Not their new stuff but from like the
90’s”Now my CD’s are missing.
Weird!
Went for a 4 mile run this morning. Now everything hurts… even my eyelashes.
I dress like a murderer when I walk through the sketchy park outside my dorm so murderers will be like “Oh she’s cool she’s one of us.”
I wake my daughter up by tossing pebbles at her window so the first time a suitor tries she’ll have the same response we do to alarm clocks
[FIRST DATE]
Her: I’m a vegan
Me: [*trying to impress her] People hate me too
Took my son to his friend’s birthday party yesterday. It was great until we arrived and I realised the party is next weekend.
How am I supposed to be professional when something at work is called a dongle?
As a kid, I once spent hours hiding wedged behind a dresser refusing to come out unless my mom called me Smurfette- knowing full well she’d never figure out that was the way to find me/ get me out – so yes I’ve always been this way…
i work in the toll booth and i listen to smooth operator and i sing along but i say booth operator
manipulators b like yes i hurt u but now u hate me so I’m the true victim
luke, thats a persons name. whys everybodys star wars name gotta be like, hoobie doodoo or seb neb or something
Pardon the mess, the dog startled me and I threw my shrimp scampi into the ceiling fan
Guy: I hate my spouse.
Friend: You gotta end it.
Guy: I also hate myself.
Friend: You gotta en… learn to love yourself!
I know we are supposed to be worried about AI but I’ve been watching my Roomba throw itself off the stairs every single time I’ve ever used it I think we’re OK for a minute
Ya remember when arguing with people on the internet was fun?
Yea.
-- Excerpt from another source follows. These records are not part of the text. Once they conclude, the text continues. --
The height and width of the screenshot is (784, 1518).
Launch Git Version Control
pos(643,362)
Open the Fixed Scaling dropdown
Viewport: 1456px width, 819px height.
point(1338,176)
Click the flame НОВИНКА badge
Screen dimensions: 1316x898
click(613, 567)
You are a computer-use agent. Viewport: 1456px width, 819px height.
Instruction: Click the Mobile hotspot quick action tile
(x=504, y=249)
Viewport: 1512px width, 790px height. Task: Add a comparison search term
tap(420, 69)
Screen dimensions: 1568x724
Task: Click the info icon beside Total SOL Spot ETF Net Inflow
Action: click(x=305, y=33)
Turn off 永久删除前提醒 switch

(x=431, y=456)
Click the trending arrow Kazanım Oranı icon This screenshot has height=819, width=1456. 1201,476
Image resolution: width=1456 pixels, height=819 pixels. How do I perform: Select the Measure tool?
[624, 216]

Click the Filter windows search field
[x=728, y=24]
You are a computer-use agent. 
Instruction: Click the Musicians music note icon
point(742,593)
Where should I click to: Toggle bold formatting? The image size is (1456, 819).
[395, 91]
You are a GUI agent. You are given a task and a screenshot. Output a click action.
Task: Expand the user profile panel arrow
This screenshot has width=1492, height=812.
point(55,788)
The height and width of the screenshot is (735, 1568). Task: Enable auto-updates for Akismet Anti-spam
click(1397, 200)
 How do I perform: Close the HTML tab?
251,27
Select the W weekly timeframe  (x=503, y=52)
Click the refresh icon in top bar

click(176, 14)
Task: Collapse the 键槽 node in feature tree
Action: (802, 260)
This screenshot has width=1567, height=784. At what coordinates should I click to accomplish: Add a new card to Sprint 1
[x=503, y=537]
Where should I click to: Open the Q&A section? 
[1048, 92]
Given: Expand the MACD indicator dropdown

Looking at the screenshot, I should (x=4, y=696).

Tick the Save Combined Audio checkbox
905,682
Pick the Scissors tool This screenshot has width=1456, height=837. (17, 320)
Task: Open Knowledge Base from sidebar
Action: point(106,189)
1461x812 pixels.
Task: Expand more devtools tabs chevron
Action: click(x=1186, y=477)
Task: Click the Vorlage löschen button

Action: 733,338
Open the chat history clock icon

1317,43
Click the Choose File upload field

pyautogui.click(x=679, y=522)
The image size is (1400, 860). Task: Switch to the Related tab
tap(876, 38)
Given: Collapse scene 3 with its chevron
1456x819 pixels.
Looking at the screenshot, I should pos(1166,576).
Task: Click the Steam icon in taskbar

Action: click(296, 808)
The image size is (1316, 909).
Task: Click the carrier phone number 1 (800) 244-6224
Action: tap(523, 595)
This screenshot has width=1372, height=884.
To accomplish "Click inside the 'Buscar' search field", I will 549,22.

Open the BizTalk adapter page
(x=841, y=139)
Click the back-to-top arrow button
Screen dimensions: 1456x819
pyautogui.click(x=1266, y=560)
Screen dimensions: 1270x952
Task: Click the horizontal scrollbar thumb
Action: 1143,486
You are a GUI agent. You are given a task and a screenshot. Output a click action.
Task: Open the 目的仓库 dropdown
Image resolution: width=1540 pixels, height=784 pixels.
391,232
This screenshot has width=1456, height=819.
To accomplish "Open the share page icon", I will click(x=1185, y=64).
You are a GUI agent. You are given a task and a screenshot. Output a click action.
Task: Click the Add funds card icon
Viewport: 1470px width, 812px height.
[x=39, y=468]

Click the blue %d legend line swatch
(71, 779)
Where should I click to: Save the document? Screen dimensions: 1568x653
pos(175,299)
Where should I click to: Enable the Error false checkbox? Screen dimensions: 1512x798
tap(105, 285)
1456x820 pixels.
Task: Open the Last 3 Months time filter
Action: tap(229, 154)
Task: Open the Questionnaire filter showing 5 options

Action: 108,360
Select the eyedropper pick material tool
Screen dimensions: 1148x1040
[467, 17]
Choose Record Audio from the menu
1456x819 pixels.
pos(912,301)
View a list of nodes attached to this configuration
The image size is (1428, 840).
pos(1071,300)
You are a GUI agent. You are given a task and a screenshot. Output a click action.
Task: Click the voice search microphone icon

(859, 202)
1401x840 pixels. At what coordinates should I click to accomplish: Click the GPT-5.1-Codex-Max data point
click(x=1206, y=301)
Me nether.
You should see the confused look on the produce clerk’s face when I ask where I can find kale and then walk in the opposite direction that they’re pointing to.
When you’re on the third Zoom meeting of the day and decide you’re just gonna go ahead and eat your lunch and people can just deal with it.
Professor X: What’s your power?
Me: I can turn ice into cats.
Professor X: That’s ridiculous.
Police: [busting in] You’re all under arrest!
Me: I got this!
Polecats: Sonofa…
When parallel parking, I turn down the radio so I can hear the sound of my car crunching the other car’s bumper.
Baby needs a costume? Wrap it in tin foil. Baked potato. Next question.
can’t wait for 65 million years after we’re extinct and whatever race is in charge makes human-shaped chicken nuggets
Me: Sorry I don’t talk much.
Date: It’s okay. I don’t listen much.
uber driver picked me up “dodger stadium? you goin to the game?” i was like “nah” and we both sat there in silence for the whole ride, both knowing i had lied
Being with you is like listening to golf on the radio.